Scientific classification
- Kingdom: Animalia
- Phylum: Chordata
- Class: Reptilia
- Order: Testudines
- Suborder: Cryptodira
- Superfamily: Testudinoidea
- Family: Testudinidae
- Genus: Chelonoidis
- Species: C. niger
- Subspecies: †C. n. ssp.
- Trinomial name: †Chelonoidis niger ssp.

= Santa Fe Island tortoise =

Extinct subspecies of giant tortoise

The Santa Fe Island tortoise (Chelonoidis niger ssp.), also known as the Santa Fe tortoise or Santa Fe giant tortoise, is an undescribed extinct taxon of Galápagos tortoise endemic to Santa Fe Island in the Galápagos archipelago in the equatorial eastern Pacific Ocean. Evidence for the historic existence of the tortoise comes from 19th century anecdotes of whalers and settlers removing tortoises from the island, as well as the discovery of tortoise bones there by the 1905–1906 California Academy of Sciences expedition, with genetic examination of the bones indicating that they belonged to a unique taxon most closely related to Chelonoidis niger hoodensis, the Hood Island giant tortoise from Española Island (formerly known as Hood Island).
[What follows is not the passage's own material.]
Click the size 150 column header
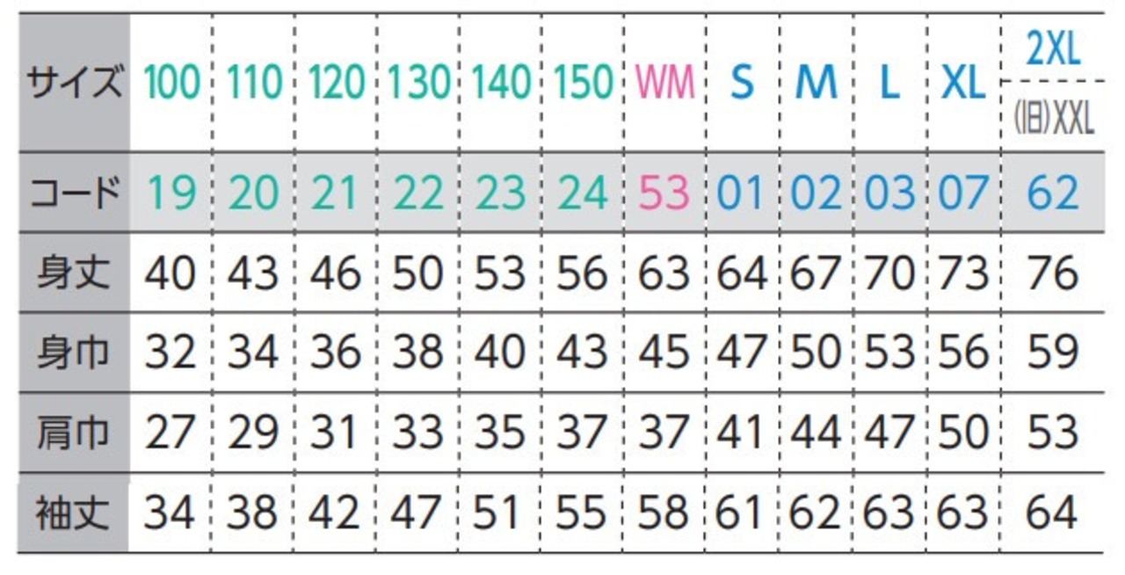 (x=584, y=83)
==Ecological restoration==
Following a decision made at an international workshop on giant tortoises in 2012, a program was initiated to reestablish a tortoise population on Santa Fe, after more than 150 years without one, using the Hood Island subspecies as an ecological analogue, or substitute for the Santa Fe subspecies. Between 2015 and 2021 the Santa Fe Tortoise Project successfully introduced some 700 juvenile and 31 subadult Hood Island tortoises to Santa Fe to complete the third phase of the ecological restoration program for the island.